4.2.5. Approximate Matching Tool’s Precision

The search precision is more tied to the tool than the strategy itself. In some cases, the strategy only reduces the number of comparisons the examiner should do. While some approaches are based on tools like sdhash, which have interesting characteristics and can detect resemblance and containments for a variety of object sizes without compromising the results, others rely on limited tools. An example is the classic ssdeep, limited to only comparing objects of similar sizes and not suitable for dealing with large objects. This is corroborated by Roussev [10] and Breitinger et al. [38], showing that sdhash outperforms ssdeep in accuracy and scalability. Furthermore, Breitinger and Roussev [39] presented an evaluation of ssdeep, mrsh-v2, and sdhash using real data (extracted from the t5 corpus database [10]). They have analyzed the precision and recall rates of these tools and pointed out that sdhash had the best overall performance. The authors also stated that even though the precision rates of ssdeep and sdhash are high, the recall of all tools was relatively low.

With respect to Nilsimsa tool, Oliver et al. [25] state that even though this technique has powerful capabilities for resemblance detection, it suffers from significantly higher false positive rates than TLSH. Harichandran et al. [11] mention that TLSH is less powerful than sdhash for cross correlation.

Considering the tools’ precision aspect, the strategies using sdhash are a better choice than the ones using ssdeep, Nilsimsa, or TLSH since the final result will be more accurate and scalable. Besides, it can detect both detection modes efficiently.

5. Discussion

All similarity digest search strategies presented in this work either show a high cost associated with memory requirements, have an approximate matching function not as suitable as the best ones available nowadays, or have high costs related to the lookup procedure. In the first case, we have the Bloom filter-based tree strategy which incorporates sdhash as similarity function, with good results from detection rates in both resemblance and containment.
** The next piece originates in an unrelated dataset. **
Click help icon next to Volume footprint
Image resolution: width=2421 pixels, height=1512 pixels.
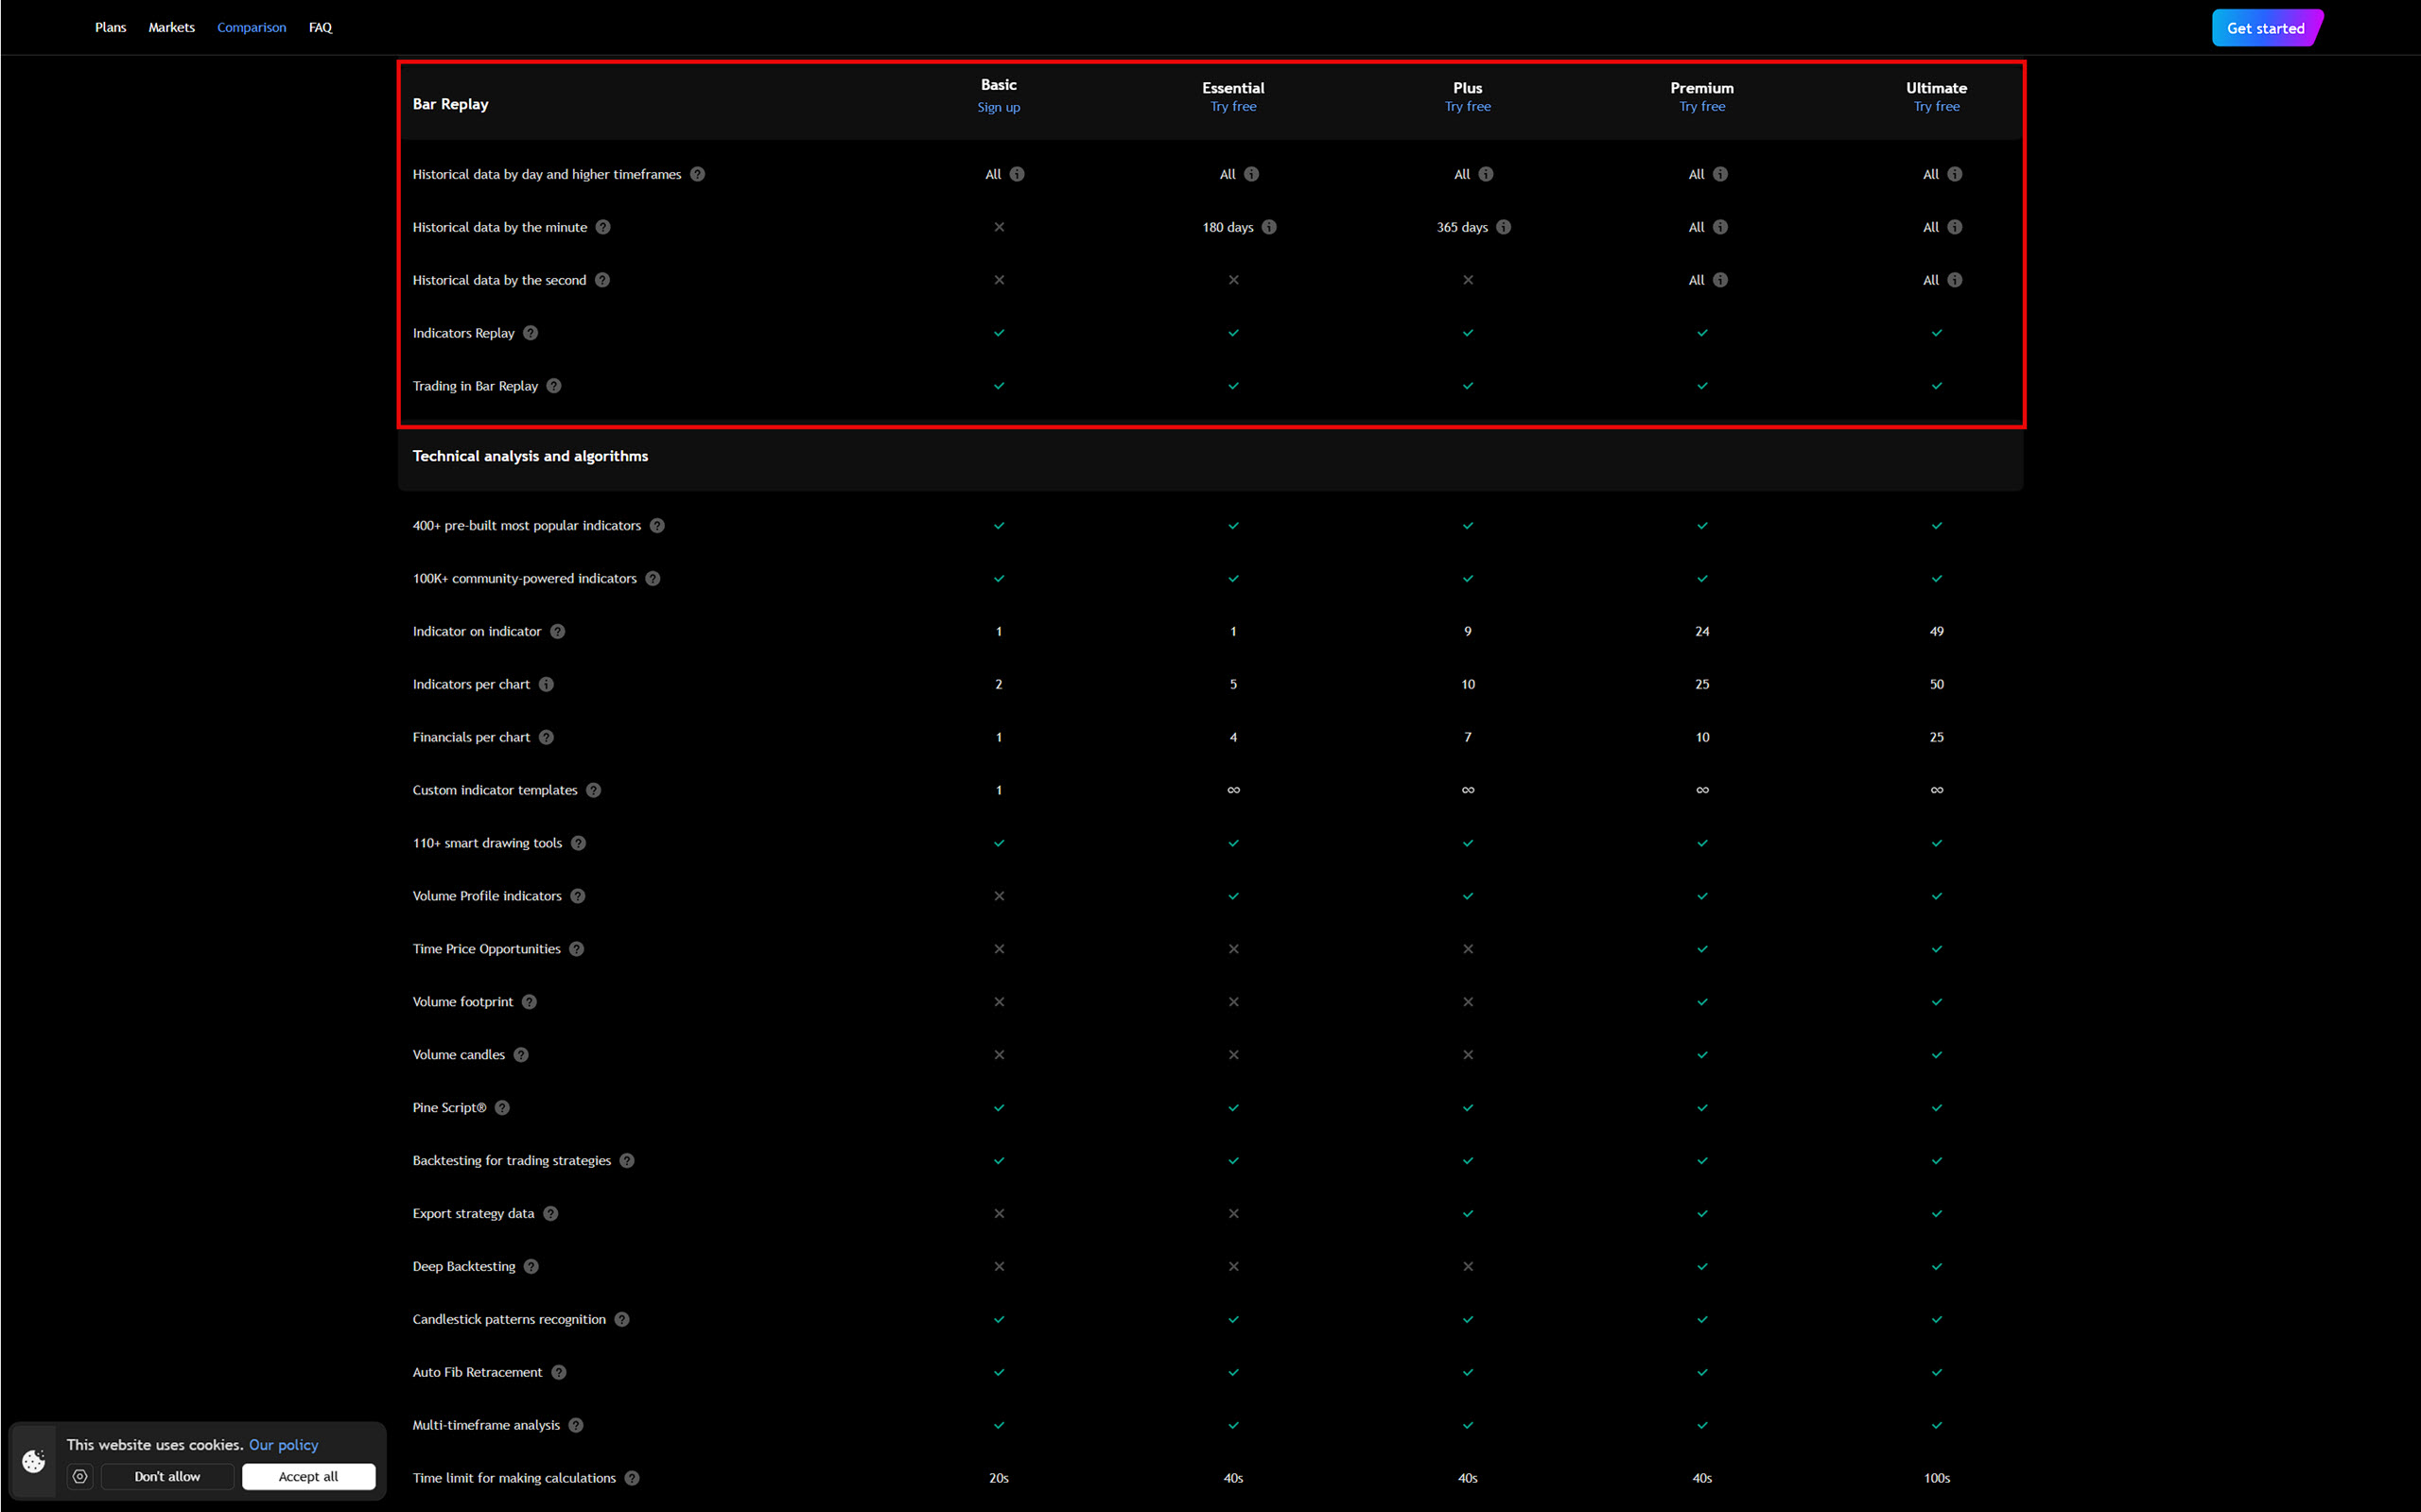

However, the tree structure is too memory-consuming and becomes infeasible to work with for large data sets. On the other hand, F2S2 presents better scalability regarding memory consumption, but it uses ssdeep as similarity function, which has several limitations that can compromise and/or restrict an analysis.
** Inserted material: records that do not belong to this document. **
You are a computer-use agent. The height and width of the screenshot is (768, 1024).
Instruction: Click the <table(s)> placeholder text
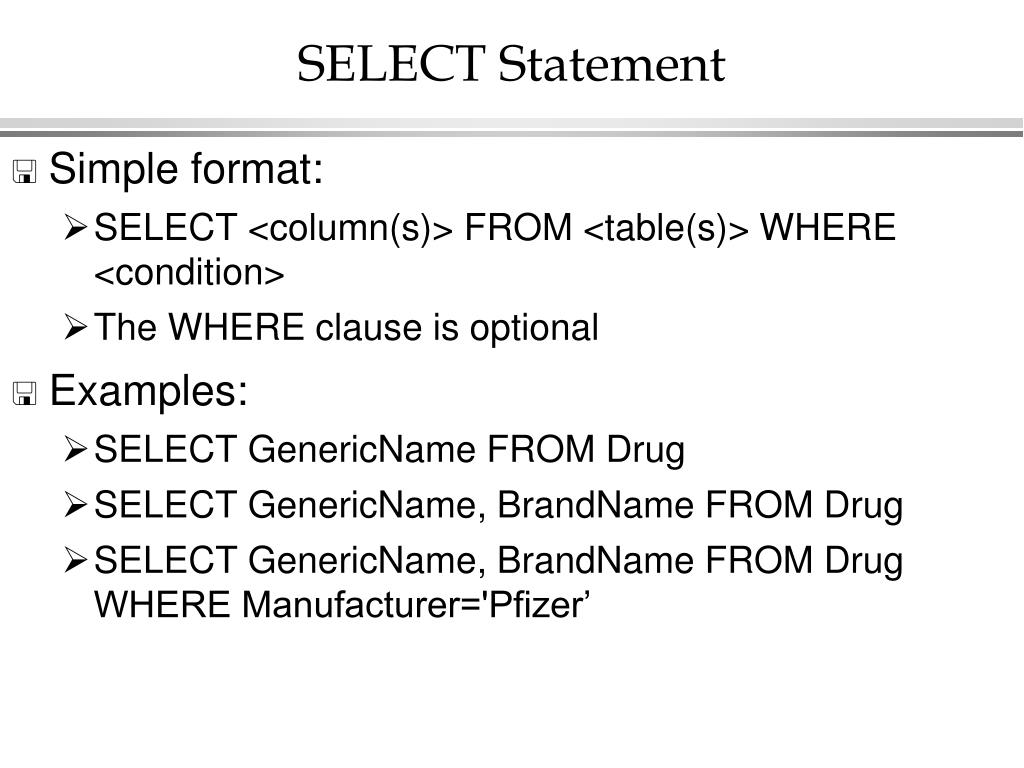click(x=665, y=228)
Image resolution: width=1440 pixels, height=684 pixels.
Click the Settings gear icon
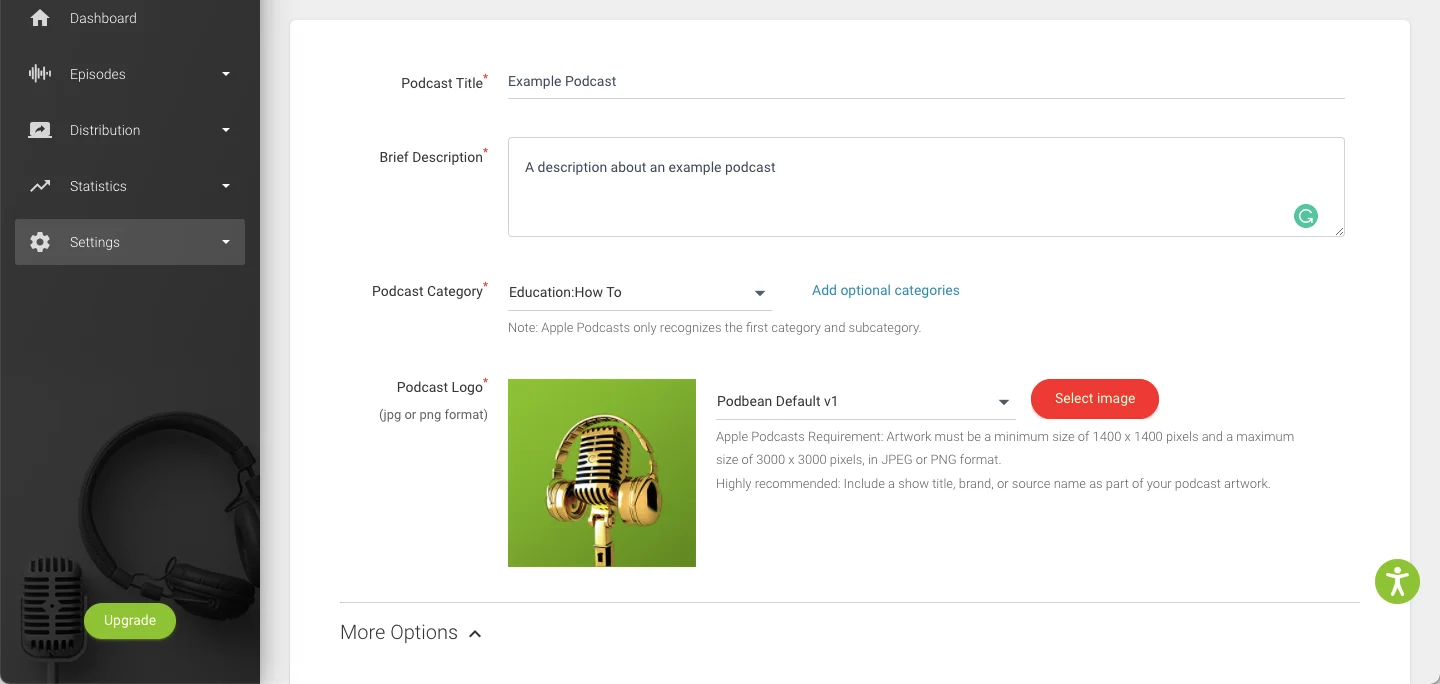coord(40,241)
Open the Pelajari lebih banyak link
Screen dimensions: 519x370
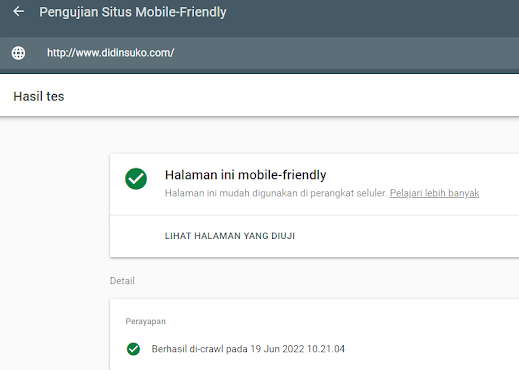(434, 193)
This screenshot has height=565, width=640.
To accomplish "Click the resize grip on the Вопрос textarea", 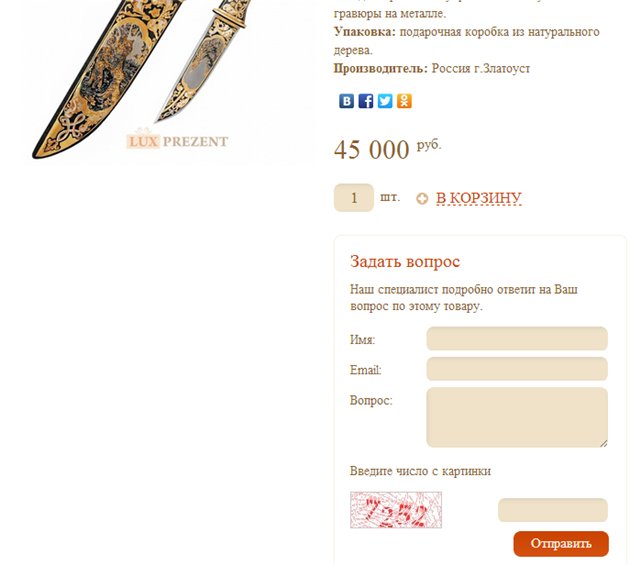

Other strategies that use a good similarity tool (sdhash), as MRSH-NET and MRSH-CF, for instance, with low lookup complexity and less memory consumption compared to the BF-based tree approach, are restricted to membership queries, which limits their application. The two P2P strategies (DHTnil and iCPTH) require the smallest memory in average, but they use weak approximate matching tools (Nilsimsa and ssdeep), require several machines working together, and may suffer from network communication delays. The fewer the machines are used, the more the P2P strategies become similar to brute force. The more the machines, the higher the costs and delays.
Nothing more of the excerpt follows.